Last year, the plant activated the system 20 to 30 times and used up to seven cells. The design calls for nine active cells and two in backwash. During the first months, a major rainstorm caused the clarifier to hiccup. It closed valves at the wrong time, sending combined flows out the top of the cells and onto the contained service road. In response, the operator switched from the automatic mode to manual on the PLC touch screen, then opened the inlet valves to empty cells and catch the overflow.

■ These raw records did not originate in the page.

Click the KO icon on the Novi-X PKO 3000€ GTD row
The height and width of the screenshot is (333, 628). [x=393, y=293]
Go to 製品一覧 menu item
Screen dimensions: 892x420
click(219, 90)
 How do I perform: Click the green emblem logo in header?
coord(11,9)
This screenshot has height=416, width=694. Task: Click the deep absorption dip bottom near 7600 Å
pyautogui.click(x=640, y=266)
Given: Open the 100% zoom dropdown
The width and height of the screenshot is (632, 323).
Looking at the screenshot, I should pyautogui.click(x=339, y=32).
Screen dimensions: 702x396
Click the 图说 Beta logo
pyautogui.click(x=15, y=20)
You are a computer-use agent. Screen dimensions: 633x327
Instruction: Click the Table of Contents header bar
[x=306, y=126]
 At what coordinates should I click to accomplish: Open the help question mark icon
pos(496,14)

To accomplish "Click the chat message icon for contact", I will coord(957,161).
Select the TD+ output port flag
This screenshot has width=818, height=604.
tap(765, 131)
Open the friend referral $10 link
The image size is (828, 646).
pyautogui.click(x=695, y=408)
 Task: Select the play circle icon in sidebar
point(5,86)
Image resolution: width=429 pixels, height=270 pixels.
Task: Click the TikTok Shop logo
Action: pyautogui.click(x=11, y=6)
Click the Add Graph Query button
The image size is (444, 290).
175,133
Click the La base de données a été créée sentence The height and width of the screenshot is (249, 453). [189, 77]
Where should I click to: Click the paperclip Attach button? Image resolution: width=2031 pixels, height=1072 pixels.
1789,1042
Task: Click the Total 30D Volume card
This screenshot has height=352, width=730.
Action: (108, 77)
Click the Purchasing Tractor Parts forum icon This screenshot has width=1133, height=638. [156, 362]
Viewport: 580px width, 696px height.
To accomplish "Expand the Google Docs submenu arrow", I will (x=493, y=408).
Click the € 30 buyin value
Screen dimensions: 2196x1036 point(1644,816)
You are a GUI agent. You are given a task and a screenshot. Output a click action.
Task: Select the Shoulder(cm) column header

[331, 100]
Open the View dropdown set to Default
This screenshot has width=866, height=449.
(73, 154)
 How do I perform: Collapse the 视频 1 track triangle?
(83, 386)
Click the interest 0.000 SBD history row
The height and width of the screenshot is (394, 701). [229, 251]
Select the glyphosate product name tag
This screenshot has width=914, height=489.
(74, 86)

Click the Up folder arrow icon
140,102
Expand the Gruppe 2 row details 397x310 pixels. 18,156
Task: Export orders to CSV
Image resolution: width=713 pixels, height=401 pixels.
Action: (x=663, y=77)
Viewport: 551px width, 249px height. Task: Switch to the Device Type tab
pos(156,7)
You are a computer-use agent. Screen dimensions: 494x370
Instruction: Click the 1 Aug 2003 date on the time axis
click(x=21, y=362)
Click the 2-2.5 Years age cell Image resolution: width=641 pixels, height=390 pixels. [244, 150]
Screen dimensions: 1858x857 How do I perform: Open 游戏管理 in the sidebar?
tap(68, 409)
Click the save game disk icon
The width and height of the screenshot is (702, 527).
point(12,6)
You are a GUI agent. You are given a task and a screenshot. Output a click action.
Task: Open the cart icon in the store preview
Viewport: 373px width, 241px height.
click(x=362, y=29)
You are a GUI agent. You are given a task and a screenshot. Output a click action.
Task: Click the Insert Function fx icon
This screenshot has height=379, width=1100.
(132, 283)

“The stormwater carried a high amount of TSS that filled the filters in the first four cells and activated the backwash cycle,” says Young. “However, the PLC failed to open valves to new cells before closing other valves for backwashing. We traced the problem to setpoints in the PLC programming and changed them.”
Optimizing the outcome
Then operators discovered that frigid air settled in the empty cells, turning them into giant freezers. During monthly midwinter thaws with days above 32 degrees and nights below freezing, conditions in the cells formed ice around the gate valves, causing startup problems.
Thaws also brought heavy rain. “When rain was in the forecast, and to ensure the valves worked, we manually sent effluent from the secondary clarifiers to the first four cells,” says Young.
“That provided enough heat to melt the ice.” Operators worked with the engineer to program the deicing mode into the SCADA software.
Basically, the wet weather system runs itself, but operators occasionally still find little things to fix. One situation that went unnoticed was sodium bisulfite flowing back from the dechlorination/post-aeration basin to the chlorine contact basin. That caused the sample pump to give false chlorine residual readings and operators to feed additional chlorine.
In time, they became suspicious and began grabbing hand samples. More realistic numbers revealed the problem. Following the suggestion of Class 3 operator Kirk Morris, workers installed baffles in the bottom of the contact tank to help stop the backflow.
“The system is easy to monitor, dependable, and doesn’t require a full-time operator,” says Young. “We met our compliance deadline and ended CSOs. Now we’re looking at phosphorus removal.”
After Young fed alum to the plant effluent and sent it to the FlexFilter to verify it was able to catch floc, he designed a preliminary 12-month study. It will determine which is more economical: catching floc in the main plant or in the wet weather clarifier.